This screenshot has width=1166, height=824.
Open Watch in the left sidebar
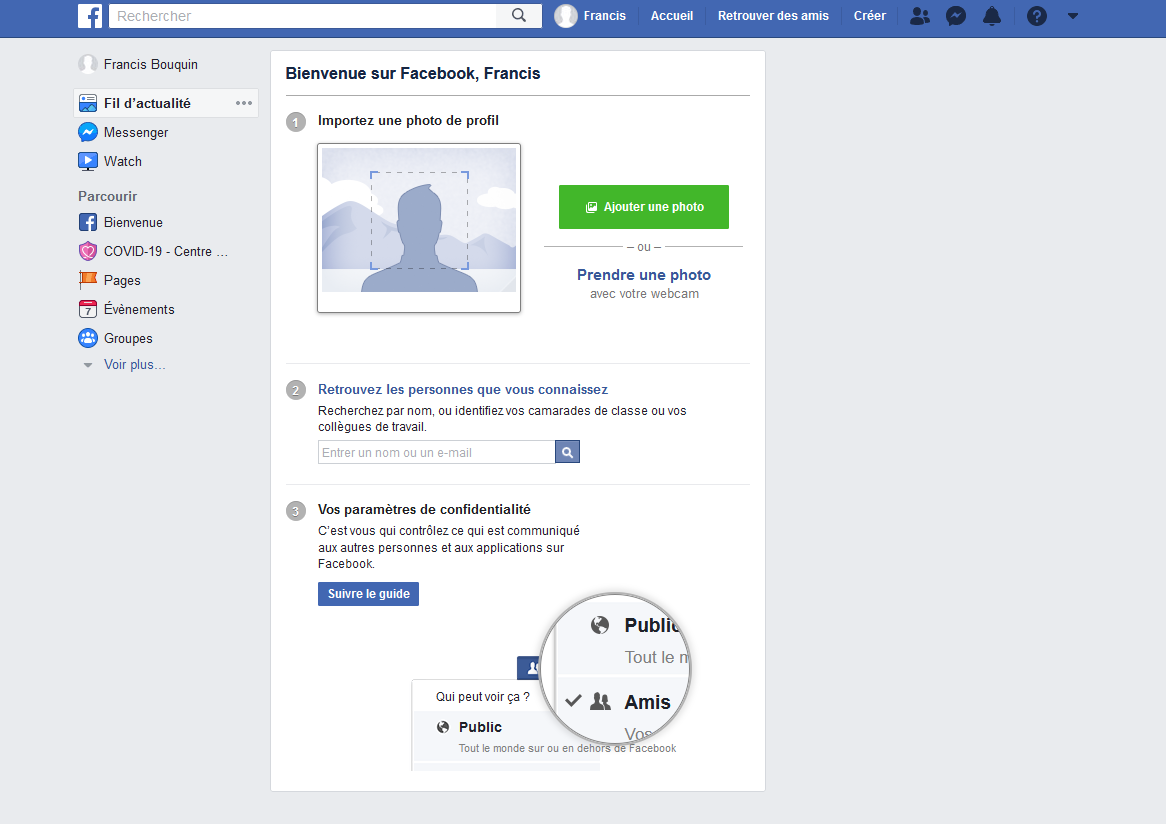[122, 161]
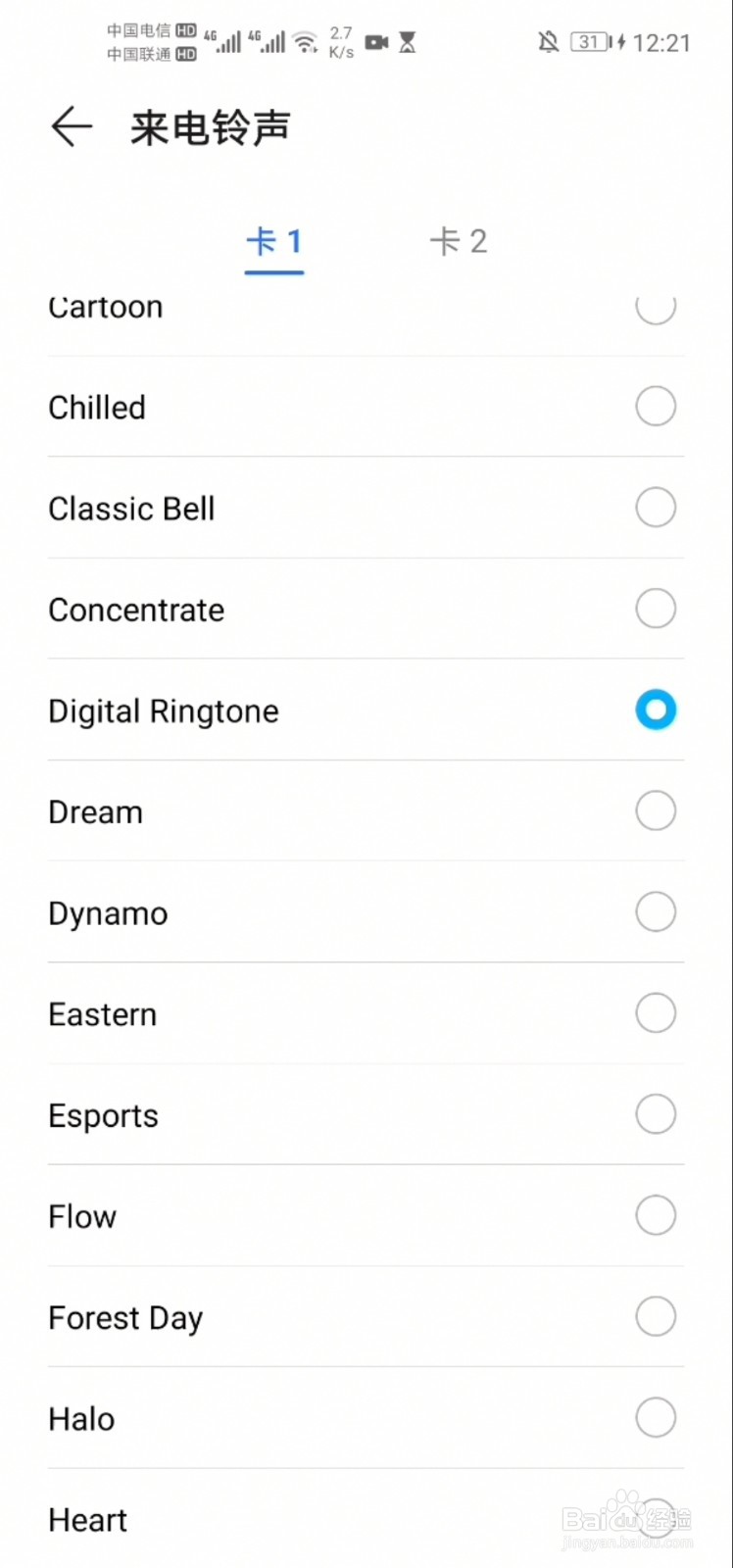Tap the Esports ringtone row
733x1568 pixels.
[366, 1114]
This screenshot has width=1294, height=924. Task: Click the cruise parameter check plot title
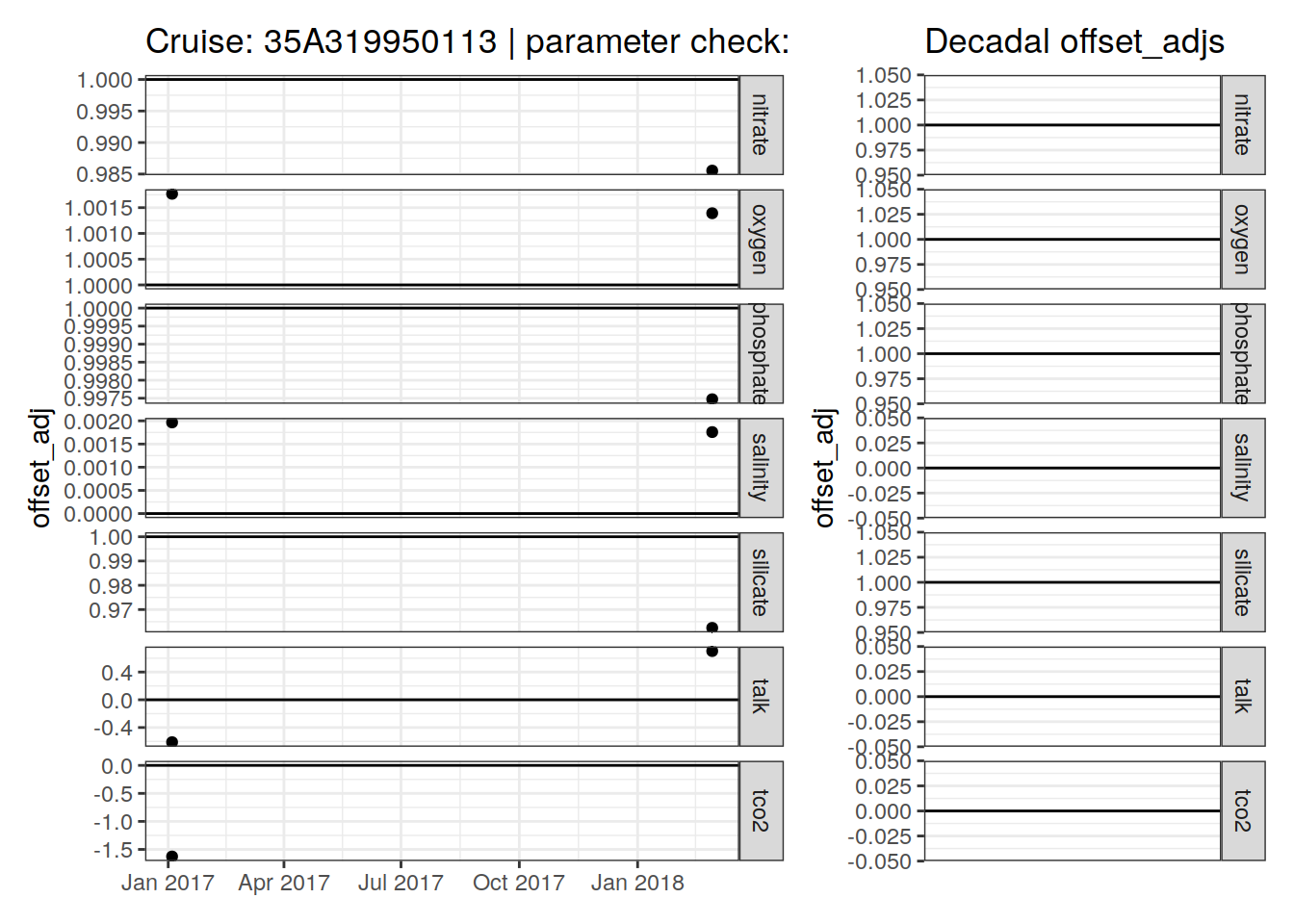(x=467, y=41)
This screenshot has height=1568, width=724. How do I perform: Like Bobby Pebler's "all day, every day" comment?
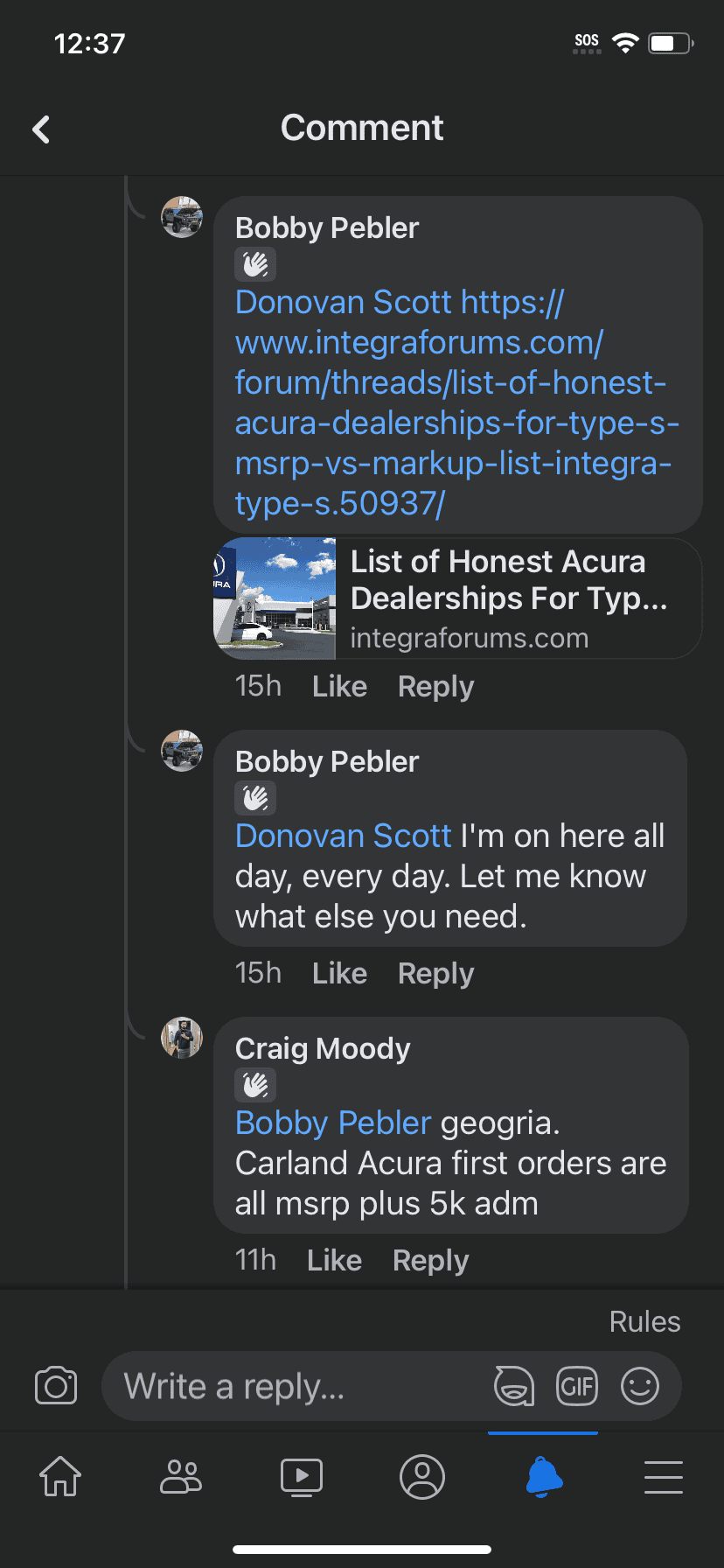pyautogui.click(x=339, y=973)
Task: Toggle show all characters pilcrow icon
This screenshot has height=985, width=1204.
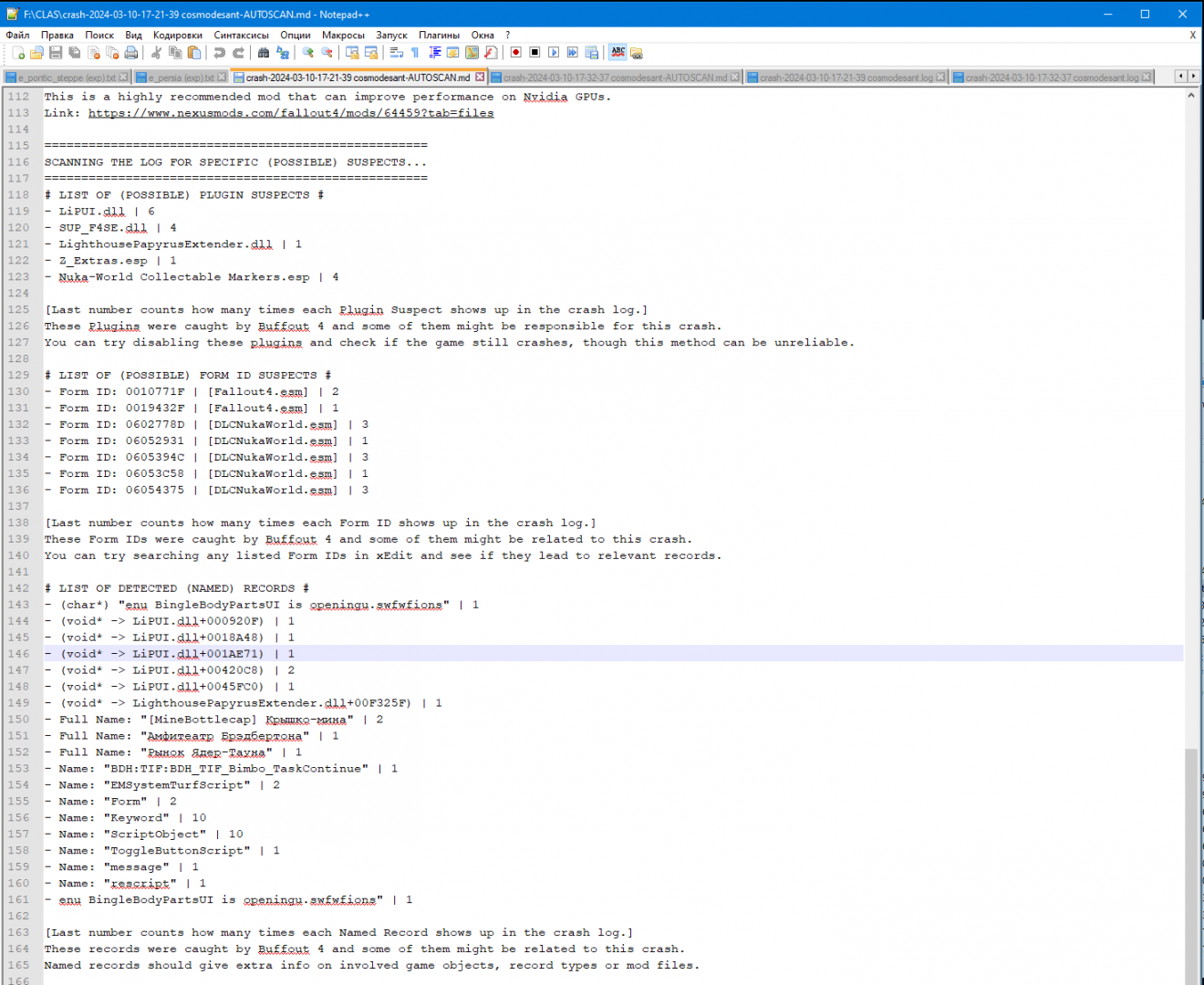Action: point(415,53)
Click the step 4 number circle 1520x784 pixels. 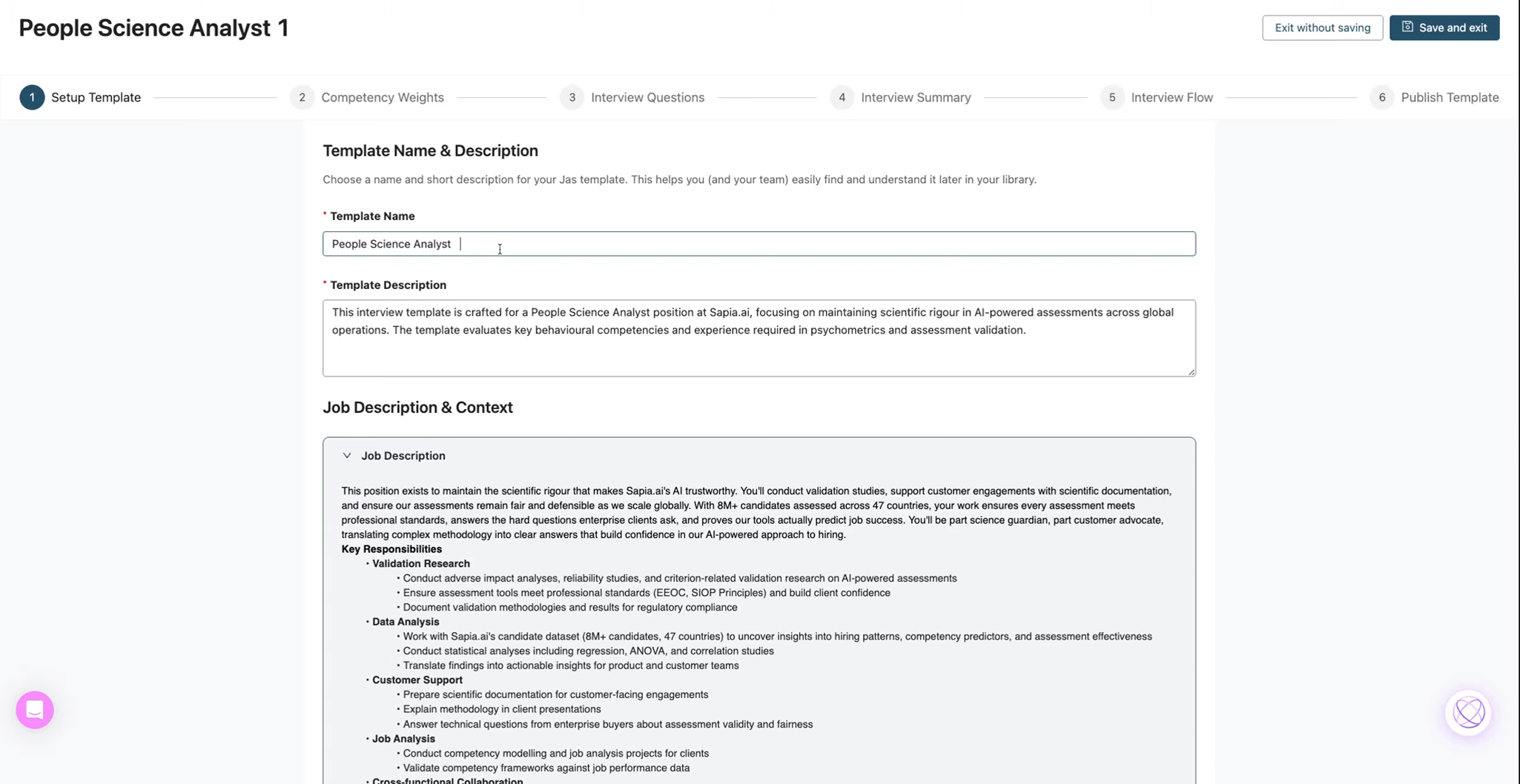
◇ ◇ ◇ ◇ ◇ ◇ ◇
_Objetivo_
Transcreva literalmente todas as linhas dos registros acima, omitindo as imagens na resposta.

_Resultado da tarefa_
This screenshot has width=1166, height=824.
Open Watch in the left sidebar
[122, 161]
Tap the Esports ringtone row
733x1568 pixels.
[366, 1114]
This screenshot has width=1294, height=924. Task: Click the cruise parameter check plot title
(x=467, y=41)
This screenshot has height=1568, width=724. How do I perform: Like Bobby Pebler's "all day, every day" comment?
pyautogui.click(x=339, y=973)
Task: Toggle show all characters pilcrow icon
This screenshot has height=985, width=1204.
Action: point(415,53)
Click the step 4 number circle 1520x784 pixels. 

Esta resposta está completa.